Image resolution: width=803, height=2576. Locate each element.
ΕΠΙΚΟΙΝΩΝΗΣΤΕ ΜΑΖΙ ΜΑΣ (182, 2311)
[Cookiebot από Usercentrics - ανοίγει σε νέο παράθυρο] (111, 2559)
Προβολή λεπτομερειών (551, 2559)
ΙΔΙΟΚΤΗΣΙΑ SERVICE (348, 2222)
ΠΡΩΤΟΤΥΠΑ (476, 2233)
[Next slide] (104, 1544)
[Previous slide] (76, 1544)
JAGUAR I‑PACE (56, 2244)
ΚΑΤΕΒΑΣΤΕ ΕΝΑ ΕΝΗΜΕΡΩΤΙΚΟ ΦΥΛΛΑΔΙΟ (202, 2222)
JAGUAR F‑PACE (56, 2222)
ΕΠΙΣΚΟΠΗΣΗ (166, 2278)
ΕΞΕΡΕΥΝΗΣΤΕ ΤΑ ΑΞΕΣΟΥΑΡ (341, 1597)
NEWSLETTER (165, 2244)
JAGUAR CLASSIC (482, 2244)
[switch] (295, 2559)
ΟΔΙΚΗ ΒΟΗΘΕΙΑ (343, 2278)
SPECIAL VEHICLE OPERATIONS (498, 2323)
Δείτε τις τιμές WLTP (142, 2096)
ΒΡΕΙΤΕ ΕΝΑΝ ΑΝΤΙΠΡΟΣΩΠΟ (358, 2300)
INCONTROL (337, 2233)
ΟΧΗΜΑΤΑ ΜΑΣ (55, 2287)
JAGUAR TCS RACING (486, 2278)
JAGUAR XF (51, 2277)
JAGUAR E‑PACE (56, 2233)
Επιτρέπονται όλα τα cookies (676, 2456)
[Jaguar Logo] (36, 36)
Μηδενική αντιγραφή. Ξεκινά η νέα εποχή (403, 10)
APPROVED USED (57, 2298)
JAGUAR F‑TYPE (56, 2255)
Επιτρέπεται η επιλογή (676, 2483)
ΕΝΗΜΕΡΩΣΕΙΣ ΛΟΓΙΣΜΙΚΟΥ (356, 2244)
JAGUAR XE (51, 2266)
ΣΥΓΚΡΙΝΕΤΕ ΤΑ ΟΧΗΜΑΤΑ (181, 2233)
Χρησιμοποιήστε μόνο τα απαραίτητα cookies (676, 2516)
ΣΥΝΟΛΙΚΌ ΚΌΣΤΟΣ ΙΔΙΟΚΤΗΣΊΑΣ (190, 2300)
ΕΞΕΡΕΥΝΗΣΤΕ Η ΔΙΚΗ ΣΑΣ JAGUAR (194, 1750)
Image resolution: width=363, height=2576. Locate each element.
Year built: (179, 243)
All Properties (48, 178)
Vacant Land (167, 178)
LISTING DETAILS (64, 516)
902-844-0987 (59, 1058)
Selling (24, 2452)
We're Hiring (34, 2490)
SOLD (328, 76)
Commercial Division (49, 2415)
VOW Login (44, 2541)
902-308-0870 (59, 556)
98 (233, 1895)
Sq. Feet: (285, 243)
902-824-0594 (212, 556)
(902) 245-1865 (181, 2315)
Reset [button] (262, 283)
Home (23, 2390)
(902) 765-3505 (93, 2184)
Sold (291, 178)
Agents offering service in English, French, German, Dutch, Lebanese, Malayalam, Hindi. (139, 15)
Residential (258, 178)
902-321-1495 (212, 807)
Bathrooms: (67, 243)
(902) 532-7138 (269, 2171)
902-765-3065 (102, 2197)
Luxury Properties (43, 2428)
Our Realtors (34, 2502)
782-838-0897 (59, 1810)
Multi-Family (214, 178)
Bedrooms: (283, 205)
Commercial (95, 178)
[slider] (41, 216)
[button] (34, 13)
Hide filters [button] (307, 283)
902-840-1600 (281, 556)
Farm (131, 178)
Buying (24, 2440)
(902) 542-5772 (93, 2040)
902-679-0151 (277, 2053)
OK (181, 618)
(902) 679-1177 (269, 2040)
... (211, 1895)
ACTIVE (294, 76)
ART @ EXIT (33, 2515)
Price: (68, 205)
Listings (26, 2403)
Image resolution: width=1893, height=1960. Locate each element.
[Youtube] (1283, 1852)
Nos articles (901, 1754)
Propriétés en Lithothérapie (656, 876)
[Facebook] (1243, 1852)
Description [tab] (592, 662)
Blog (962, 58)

▶ [YOUR INSTRUCTIONS]
Each record needs to be copied out again, letter for letter.

▶ [YOUR SOLUTION]
Image resolution: width=803, height=2576. Locate each element.
ΕΠΙΚΟΙΝΩΝΗΣΤΕ ΜΑΖΙ ΜΑΣ (182, 2311)
[Cookiebot από Usercentrics - ανοίγει σε νέο παράθυρο] (111, 2559)
Προβολή λεπτομερειών (551, 2559)
ΙΔΙΟΚΤΗΣΙΑ SERVICE (348, 2222)
ΠΡΩΤΟΤΥΠΑ (476, 2233)
[Next slide] (104, 1544)
[Previous slide] (76, 1544)
JAGUAR I‑PACE (56, 2244)
ΚΑΤΕΒΑΣΤΕ ΕΝΑ ΕΝΗΜΕΡΩΤΙΚΟ ΦΥΛΛΑΔΙΟ (202, 2222)
JAGUAR F‑PACE (56, 2222)
ΕΠΙΣΚΟΠΗΣΗ (166, 2278)
ΕΞΕΡΕΥΝΗΣΤΕ ΤΑ ΑΞΕΣΟΥΑΡ (341, 1597)
NEWSLETTER (165, 2244)
JAGUAR CLASSIC (482, 2244)
[switch] (295, 2559)
ΟΔΙΚΗ ΒΟΗΘΕΙΑ (343, 2278)
SPECIAL VEHICLE OPERATIONS (498, 2323)
Δείτε τις τιμές WLTP (142, 2096)
ΒΡΕΙΤΕ ΕΝΑΝ ΑΝΤΙΠΡΟΣΩΠΟ (358, 2300)
INCONTROL (337, 2233)
ΟΧΗΜΑΤΑ ΜΑΣ (55, 2287)
JAGUAR TCS RACING (486, 2278)
JAGUAR XF (51, 2277)
JAGUAR E‑PACE (56, 2233)
Επιτρέπονται όλα τα cookies (676, 2456)
[Jaguar Logo] (36, 36)
Μηδενική αντιγραφή. Ξεκινά η νέα εποχή (403, 10)
APPROVED USED (57, 2298)
JAGUAR F‑TYPE (56, 2255)
Επιτρέπεται η επιλογή (676, 2483)
ΕΝΗΜΕΡΩΣΕΙΣ ΛΟΓΙΣΜΙΚΟΥ (356, 2244)
JAGUAR XE (51, 2266)
ΣΥΓΚΡΙΝΕΤΕ ΤΑ ΟΧΗΜΑΤΑ (181, 2233)
Χρησιμοποιήστε μόνο τα απαραίτητα cookies (676, 2516)
ΣΥΝΟΛΙΚΌ ΚΌΣΤΟΣ ΙΔΙΟΚΤΗΣΊΑΣ (190, 2300)
ΕΞΕΡΕΥΝΗΣΤΕ Η ΔΙΚΗ ΣΑΣ JAGUAR (194, 1750)
Image resolution: width=363, height=2576. Locate each element.
Year built: (179, 243)
All Properties (48, 178)
Vacant Land (167, 178)
LISTING DETAILS (64, 516)
902-844-0987 (59, 1058)
Selling (24, 2452)
We're Hiring (34, 2490)
SOLD (328, 76)
Commercial Division (49, 2415)
VOW Login (44, 2541)
902-308-0870 (59, 556)
98 (233, 1895)
Sq. Feet: (285, 243)
902-824-0594 (212, 556)
(902) 245-1865 (181, 2315)
Reset [button] (262, 283)
Home (23, 2390)
(902) 765-3505 (93, 2184)
Sold (291, 178)
Agents offering service in English, French, German, Dutch, Lebanese, Malayalam, Hindi. (139, 15)
Residential (258, 178)
902-321-1495 (212, 807)
Bathrooms: (67, 243)
(902) 532-7138 (269, 2171)
902-765-3065 (102, 2197)
Luxury Properties (43, 2428)
Our Realtors (34, 2502)
782-838-0897 (59, 1810)
Multi-Family (214, 178)
Bedrooms: (283, 205)
Commercial (95, 178)
[slider] (41, 216)
[button] (34, 13)
Hide filters [button] (307, 283)
902-840-1600 (281, 556)
Farm (131, 178)
Buying (24, 2440)
(902) 542-5772 (93, 2040)
902-679-0151 (277, 2053)
OK (181, 618)
(902) 679-1177 (269, 2040)
... (211, 1895)
ACTIVE (294, 76)
ART @ EXIT (33, 2515)
Price: (68, 205)
Listings (26, 2403)
Image resolution: width=1893, height=1960. Locate each element.
[Youtube] (1283, 1852)
Nos articles (901, 1754)
Propriétés en Lithothérapie (656, 876)
[Facebook] (1243, 1852)
Description [tab] (592, 662)
Blog (962, 58)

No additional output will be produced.